Although Scorpion and Cortex-A8 have many similarities, based on the information released by Qualcomm, the two cores differ in a number of interesting ways. For example, while the Scorpion and Cortex-A8 NEON implementations execute the same SIMD-style instructions, Scorpion’s implementation can process128 bits of data in parallel, compared to 64 bits on Cortex-A8. Half of Scorpion’s SIMD data path can be shut down to conserve power. Scorpion’s pipeline is deeper: It has a 13-stage load/store pipeline and two integer pipelines—one of which is 10 stages and can perform simple arithmetic operations (such as adds and subtracts) while the other is 12 stages and can perform both simple and more complex arithmetic, like MACs. Scorpion also has a 23-stage floating-point/SIMD pipeline, and unlike on Cortex-A8, VFPv3 operations are pipelined. Scorpion uses a number of other microarchitectural tweaks that are intended to either boost speed or reduce power consumption. (Scorpion’s architects previously designed low-power, high-performance processors for IBM.) The core supports multiple clock and voltage domains to enable additional power savings.
In addition to developing a custom microarchitecture, Qualcomm also customized the core’s circuit design and layout in an effort to improve energy efficiency.
Overall, Qualcomm has made a huge investment in creating a custom implementation of the ARMv7 architecture. By way of comparison, Texas Instruments customized just the layout for the Cortex-A8 for its OMAP3 chips, and it has been reported that the process took 45 engineers working for a period of years. If so, Scorpion’s development probably represents an investment on the order of tens of millions of dollars. And what’s the payoff?
At first glance, it doesn’t look like much—as noted earlier, Scorpion is expected to run at 1 GHz in a 65 nm process, which is slightly lower than the 1.1 GHz top speed that ARM currently quotes for the Cortex-A8 in 65 nm. Scorpion is quoted as providing 2100 DMIPS at 1 GHz; Cortex-A8 is quoted at 2000 DMIPS at the same speed. However, a notable difference is that the Cortex-A8 top speed is for a TSMC GP (general-purpose) process, while the Scorpion speed is for the LP (low-power) process. ARM quotes the speed of Cortex-A8 in an LP process as roughly 650 MHz, and although TI does not publicize the exact speed of the hand-crafted, low-power Cortex-A8 core used in its OMAP3 chips, BDTI has estimated that it runs at roughly 450 MHz. (BDTI’s benchmark results for the Cortex-A8 are available at BDTI’s website, www.BDTI.com.) Thus, Qualcomm expects Scorpion to run significantly faster than Cortex-A8 when both are implemented in the low-power processes commonly used for mobile applications.

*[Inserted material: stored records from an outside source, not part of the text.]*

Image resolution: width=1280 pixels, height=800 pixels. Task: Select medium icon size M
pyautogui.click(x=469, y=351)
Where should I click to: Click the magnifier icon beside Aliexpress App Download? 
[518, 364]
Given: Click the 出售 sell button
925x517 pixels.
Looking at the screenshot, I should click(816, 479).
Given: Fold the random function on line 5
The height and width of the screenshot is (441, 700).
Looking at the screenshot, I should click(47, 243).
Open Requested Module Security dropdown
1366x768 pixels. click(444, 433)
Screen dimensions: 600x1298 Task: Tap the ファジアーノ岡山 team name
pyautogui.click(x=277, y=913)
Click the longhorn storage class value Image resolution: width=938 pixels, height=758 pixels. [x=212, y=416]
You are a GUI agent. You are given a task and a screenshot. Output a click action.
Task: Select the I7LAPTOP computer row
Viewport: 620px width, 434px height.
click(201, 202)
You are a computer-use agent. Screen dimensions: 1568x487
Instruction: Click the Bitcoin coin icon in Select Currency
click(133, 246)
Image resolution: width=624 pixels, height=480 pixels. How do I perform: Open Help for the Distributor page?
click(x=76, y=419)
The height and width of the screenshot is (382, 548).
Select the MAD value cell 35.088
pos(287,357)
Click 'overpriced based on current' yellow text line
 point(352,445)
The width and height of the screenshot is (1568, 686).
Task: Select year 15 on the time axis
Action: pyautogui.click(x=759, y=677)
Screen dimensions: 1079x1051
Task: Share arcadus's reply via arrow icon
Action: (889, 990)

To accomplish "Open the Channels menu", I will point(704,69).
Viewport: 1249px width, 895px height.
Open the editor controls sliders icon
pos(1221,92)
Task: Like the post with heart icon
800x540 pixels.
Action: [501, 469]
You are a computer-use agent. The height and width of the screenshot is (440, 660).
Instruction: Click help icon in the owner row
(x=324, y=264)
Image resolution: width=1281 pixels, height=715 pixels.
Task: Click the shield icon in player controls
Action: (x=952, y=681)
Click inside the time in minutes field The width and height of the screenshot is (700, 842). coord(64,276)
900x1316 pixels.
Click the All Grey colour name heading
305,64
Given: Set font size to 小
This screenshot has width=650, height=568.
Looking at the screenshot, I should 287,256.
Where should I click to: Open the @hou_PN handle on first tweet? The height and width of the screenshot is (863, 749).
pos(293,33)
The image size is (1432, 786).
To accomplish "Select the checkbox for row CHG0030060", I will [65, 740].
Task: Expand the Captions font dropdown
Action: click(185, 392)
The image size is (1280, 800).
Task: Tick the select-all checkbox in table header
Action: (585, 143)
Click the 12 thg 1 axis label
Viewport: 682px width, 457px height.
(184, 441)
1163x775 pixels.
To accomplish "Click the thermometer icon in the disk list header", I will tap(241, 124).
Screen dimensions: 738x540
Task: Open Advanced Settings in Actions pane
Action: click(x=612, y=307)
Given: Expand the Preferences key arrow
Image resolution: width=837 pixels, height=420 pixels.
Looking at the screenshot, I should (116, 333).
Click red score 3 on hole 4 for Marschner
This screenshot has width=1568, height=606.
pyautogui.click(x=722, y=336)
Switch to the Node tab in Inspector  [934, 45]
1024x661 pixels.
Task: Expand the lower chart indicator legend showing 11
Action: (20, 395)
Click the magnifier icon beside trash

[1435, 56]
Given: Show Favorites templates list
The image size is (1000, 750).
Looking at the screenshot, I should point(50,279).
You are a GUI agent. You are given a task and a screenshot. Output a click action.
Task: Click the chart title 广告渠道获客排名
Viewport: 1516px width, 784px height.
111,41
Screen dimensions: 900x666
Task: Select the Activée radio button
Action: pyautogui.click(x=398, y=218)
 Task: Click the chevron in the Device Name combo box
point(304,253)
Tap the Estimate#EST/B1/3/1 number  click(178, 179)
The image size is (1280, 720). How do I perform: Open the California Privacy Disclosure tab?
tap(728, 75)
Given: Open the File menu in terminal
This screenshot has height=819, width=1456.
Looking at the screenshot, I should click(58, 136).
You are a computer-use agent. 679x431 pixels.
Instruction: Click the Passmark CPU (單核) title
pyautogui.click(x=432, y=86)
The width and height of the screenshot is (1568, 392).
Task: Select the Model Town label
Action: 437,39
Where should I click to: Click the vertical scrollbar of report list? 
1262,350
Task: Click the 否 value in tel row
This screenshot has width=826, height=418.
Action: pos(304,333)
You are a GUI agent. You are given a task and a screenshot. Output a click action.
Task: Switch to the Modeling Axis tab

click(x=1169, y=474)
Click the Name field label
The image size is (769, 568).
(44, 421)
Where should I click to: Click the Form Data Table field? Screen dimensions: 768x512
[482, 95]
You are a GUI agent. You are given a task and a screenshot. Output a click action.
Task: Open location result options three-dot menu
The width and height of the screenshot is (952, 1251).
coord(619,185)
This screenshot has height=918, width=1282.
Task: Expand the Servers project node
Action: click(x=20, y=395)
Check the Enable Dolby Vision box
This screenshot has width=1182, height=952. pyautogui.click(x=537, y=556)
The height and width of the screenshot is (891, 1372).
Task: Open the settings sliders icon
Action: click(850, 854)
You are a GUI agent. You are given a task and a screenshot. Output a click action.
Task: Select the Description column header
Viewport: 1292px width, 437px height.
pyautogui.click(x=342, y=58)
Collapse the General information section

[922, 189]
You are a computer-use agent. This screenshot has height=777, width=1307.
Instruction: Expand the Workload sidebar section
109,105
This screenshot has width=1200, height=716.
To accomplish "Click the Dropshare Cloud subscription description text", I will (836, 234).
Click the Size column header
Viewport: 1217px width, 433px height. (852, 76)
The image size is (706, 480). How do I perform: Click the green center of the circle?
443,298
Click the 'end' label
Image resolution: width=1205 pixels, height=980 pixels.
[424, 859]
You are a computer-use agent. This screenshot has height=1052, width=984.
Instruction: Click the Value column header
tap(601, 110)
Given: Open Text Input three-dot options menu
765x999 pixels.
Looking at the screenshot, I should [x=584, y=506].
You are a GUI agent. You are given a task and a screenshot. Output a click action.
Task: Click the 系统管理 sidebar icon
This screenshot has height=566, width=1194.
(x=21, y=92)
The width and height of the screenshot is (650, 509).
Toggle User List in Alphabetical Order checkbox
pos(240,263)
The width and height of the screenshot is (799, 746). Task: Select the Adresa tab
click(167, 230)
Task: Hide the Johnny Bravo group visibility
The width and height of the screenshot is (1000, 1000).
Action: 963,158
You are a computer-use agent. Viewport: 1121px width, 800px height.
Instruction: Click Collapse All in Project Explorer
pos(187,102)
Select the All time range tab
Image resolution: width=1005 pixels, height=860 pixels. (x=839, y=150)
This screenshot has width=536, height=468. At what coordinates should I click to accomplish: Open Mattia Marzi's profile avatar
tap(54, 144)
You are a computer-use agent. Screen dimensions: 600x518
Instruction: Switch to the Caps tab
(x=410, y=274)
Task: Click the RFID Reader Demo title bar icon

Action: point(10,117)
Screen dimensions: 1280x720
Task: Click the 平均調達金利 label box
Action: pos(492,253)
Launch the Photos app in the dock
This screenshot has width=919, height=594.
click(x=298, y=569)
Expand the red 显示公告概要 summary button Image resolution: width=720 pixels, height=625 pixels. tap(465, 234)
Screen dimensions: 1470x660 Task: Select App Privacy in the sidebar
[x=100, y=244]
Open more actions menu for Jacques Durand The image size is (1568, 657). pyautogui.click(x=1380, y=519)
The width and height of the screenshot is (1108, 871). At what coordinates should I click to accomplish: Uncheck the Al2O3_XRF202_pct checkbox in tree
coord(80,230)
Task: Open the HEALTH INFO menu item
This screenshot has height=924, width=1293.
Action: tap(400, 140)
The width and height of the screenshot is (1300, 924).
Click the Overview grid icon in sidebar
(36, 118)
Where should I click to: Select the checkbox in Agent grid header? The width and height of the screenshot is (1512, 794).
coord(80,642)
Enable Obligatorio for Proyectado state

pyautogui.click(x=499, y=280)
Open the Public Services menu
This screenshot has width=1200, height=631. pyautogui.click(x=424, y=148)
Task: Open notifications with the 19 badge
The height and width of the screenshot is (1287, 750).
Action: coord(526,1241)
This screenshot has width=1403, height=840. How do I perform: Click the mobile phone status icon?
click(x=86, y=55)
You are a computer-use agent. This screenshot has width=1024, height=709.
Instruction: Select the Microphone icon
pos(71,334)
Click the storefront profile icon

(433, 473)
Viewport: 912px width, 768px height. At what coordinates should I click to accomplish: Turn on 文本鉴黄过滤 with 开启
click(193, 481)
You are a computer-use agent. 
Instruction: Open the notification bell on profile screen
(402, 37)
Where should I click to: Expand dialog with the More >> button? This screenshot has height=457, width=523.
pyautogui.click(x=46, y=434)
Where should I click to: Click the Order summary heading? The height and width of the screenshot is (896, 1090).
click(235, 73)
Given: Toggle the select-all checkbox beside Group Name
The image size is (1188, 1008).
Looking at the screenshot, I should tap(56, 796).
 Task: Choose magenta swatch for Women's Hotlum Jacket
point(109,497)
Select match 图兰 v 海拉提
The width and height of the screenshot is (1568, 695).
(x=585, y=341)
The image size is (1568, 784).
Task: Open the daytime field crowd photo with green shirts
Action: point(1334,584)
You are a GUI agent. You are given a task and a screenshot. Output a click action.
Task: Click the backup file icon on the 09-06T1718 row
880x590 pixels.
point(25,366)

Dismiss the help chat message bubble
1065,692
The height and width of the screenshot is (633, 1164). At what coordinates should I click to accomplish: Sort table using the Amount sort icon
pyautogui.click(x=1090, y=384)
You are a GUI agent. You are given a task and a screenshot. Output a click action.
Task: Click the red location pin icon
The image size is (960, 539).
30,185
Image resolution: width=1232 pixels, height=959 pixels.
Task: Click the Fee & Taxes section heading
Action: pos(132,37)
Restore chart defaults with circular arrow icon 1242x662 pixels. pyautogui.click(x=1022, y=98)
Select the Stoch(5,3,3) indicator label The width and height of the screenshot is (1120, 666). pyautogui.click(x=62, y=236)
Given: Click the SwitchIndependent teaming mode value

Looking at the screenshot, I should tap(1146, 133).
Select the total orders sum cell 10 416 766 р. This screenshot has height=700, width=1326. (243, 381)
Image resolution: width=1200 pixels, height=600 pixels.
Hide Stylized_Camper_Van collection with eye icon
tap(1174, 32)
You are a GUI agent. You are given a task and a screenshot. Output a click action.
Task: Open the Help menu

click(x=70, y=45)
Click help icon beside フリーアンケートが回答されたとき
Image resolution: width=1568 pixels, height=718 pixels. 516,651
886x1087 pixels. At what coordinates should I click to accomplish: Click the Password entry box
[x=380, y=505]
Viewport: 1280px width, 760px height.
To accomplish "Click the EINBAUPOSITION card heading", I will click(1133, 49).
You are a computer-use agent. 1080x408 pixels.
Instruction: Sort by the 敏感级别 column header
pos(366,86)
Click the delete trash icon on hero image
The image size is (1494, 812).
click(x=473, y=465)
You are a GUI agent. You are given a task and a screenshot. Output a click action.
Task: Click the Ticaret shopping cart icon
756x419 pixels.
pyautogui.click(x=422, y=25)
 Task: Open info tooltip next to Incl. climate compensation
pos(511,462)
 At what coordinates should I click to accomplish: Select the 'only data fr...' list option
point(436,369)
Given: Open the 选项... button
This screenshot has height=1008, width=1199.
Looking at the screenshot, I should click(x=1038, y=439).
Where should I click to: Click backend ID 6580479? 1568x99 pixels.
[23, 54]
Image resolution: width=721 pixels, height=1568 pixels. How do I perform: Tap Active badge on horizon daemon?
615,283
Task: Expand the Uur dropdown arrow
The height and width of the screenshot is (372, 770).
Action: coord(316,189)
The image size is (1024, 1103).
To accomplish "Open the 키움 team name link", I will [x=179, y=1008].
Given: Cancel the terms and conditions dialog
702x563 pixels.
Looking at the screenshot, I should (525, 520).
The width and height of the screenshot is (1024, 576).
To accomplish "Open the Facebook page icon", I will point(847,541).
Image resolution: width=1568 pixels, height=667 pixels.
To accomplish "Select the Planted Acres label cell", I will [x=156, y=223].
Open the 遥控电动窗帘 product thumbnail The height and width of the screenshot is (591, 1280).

What about power consumption? Qualcomm claims that Scorpion will have power consumption of roughly 200 mW at 600 MHz (this figure includes leakage current, though its contribution is typically minimal in low-power processes). In comparison, ARM reports on its website that a Cortex-A8 in a 65 nm LP process consumes .59 mW/MHz (excluding leakage), which translates into about 350 mW at 600 MHz.
BDTI has not independently verified the above clock speeds or power figures, but if they are accurate, it appears that Qualcomm’s efforts have yielded significant benefits in terms of both speed and energy efficiency. Clearly, Qualcomm is betting that its investment will pay off in chip sales, and that these improvements will give Snapdragon an edge over key competitors like TI’s OMAP3430 and Freescale’s i.MX31.